● Provided material
++++++++++

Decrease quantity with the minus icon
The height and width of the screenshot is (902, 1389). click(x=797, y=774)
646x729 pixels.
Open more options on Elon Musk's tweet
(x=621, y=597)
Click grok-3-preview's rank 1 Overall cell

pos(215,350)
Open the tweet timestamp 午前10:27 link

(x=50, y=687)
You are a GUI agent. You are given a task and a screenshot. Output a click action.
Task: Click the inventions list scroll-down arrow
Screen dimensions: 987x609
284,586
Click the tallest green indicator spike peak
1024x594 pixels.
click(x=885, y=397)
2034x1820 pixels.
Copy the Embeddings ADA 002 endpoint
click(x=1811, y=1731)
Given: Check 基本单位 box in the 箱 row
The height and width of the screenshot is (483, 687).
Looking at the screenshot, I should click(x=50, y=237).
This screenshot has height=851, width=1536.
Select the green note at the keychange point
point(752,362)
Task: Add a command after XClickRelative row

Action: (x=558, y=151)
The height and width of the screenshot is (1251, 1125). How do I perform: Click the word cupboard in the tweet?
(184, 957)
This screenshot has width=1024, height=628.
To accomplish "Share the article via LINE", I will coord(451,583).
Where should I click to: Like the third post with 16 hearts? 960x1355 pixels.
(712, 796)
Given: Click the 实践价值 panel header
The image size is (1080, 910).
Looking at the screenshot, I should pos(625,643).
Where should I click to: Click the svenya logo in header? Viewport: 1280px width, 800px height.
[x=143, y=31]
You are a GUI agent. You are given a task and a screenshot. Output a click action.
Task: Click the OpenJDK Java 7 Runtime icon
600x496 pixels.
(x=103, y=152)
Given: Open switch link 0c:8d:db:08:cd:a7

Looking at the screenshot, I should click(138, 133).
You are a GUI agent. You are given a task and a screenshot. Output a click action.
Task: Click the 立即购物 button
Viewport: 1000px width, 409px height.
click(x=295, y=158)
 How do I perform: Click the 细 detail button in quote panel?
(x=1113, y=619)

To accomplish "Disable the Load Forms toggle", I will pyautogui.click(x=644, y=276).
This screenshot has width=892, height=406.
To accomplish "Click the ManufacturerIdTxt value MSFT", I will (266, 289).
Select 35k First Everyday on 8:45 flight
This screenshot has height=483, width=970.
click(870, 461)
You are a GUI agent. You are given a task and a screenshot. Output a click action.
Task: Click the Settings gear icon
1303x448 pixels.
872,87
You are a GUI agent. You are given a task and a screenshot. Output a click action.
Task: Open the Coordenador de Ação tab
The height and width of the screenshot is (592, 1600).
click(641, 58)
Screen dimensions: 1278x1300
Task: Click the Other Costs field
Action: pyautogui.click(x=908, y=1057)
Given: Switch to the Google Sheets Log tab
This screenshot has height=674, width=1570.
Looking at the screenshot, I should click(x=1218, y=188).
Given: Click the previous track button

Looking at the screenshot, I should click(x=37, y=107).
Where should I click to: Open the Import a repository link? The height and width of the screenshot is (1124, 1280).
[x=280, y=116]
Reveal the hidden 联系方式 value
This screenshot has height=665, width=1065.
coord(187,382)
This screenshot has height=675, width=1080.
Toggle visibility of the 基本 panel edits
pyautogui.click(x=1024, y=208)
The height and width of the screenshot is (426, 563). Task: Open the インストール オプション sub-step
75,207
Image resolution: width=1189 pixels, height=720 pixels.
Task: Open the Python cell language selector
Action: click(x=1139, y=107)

++++++++++

Whatever the number of entries above, each one is to be copied exactly.

● Finished exercise
Decrease quantity with the minus icon
The height and width of the screenshot is (902, 1389). click(x=797, y=774)
646x729 pixels.
Open more options on Elon Musk's tweet
(x=621, y=597)
Click grok-3-preview's rank 1 Overall cell

pos(215,350)
Open the tweet timestamp 午前10:27 link

(x=50, y=687)
You are a GUI agent. You are given a task and a screenshot. Output a click action.
Task: Click the inventions list scroll-down arrow
Screen dimensions: 987x609
284,586
Click the tallest green indicator spike peak
1024x594 pixels.
click(x=885, y=397)
2034x1820 pixels.
Copy the Embeddings ADA 002 endpoint
click(x=1811, y=1731)
Given: Check 基本单位 box in the 箱 row
The height and width of the screenshot is (483, 687).
Looking at the screenshot, I should click(x=50, y=237).
This screenshot has height=851, width=1536.
Select the green note at the keychange point
point(752,362)
Task: Add a command after XClickRelative row

Action: (x=558, y=151)
The height and width of the screenshot is (1251, 1125). How do I perform: Click the word cupboard in the tweet?
(184, 957)
This screenshot has width=1024, height=628.
To accomplish "Share the article via LINE", I will coord(451,583).
Where should I click to: Like the third post with 16 hearts? 960x1355 pixels.
(712, 796)
Given: Click the 实践价值 panel header
The image size is (1080, 910).
Looking at the screenshot, I should pos(625,643).
Where should I click to: Click the svenya logo in header? Viewport: 1280px width, 800px height.
[x=143, y=31]
You are a GUI agent. You are given a task and a screenshot. Output a click action.
Task: Click the OpenJDK Java 7 Runtime icon
600x496 pixels.
(x=103, y=152)
Given: Open switch link 0c:8d:db:08:cd:a7

Looking at the screenshot, I should click(138, 133).
You are a GUI agent. You are given a task and a screenshot. Output a click action.
Task: Click the 立即购物 button
Viewport: 1000px width, 409px height.
click(x=295, y=158)
 How do I perform: Click the 细 detail button in quote panel?
(x=1113, y=619)

To accomplish "Disable the Load Forms toggle", I will pyautogui.click(x=644, y=276).
This screenshot has width=892, height=406.
To accomplish "Click the ManufacturerIdTxt value MSFT", I will (266, 289).
Select 35k First Everyday on 8:45 flight
This screenshot has height=483, width=970.
click(870, 461)
You are a GUI agent. You are given a task and a screenshot. Output a click action.
Task: Click the Settings gear icon
1303x448 pixels.
872,87
You are a GUI agent. You are given a task and a screenshot. Output a click action.
Task: Open the Coordenador de Ação tab
The height and width of the screenshot is (592, 1600).
click(641, 58)
Screen dimensions: 1278x1300
Task: Click the Other Costs field
Action: pyautogui.click(x=908, y=1057)
Given: Switch to the Google Sheets Log tab
This screenshot has height=674, width=1570.
Looking at the screenshot, I should click(x=1218, y=188).
Given: Click the previous track button

Looking at the screenshot, I should click(x=37, y=107).
Where should I click to: Open the Import a repository link? The height and width of the screenshot is (1124, 1280).
[x=280, y=116]
Reveal the hidden 联系方式 value
This screenshot has height=665, width=1065.
coord(187,382)
This screenshot has height=675, width=1080.
Toggle visibility of the 基本 panel edits
pyautogui.click(x=1024, y=208)
The height and width of the screenshot is (426, 563). Task: Open the インストール オプション sub-step
75,207
Image resolution: width=1189 pixels, height=720 pixels.
Task: Open the Python cell language selector
Action: click(x=1139, y=107)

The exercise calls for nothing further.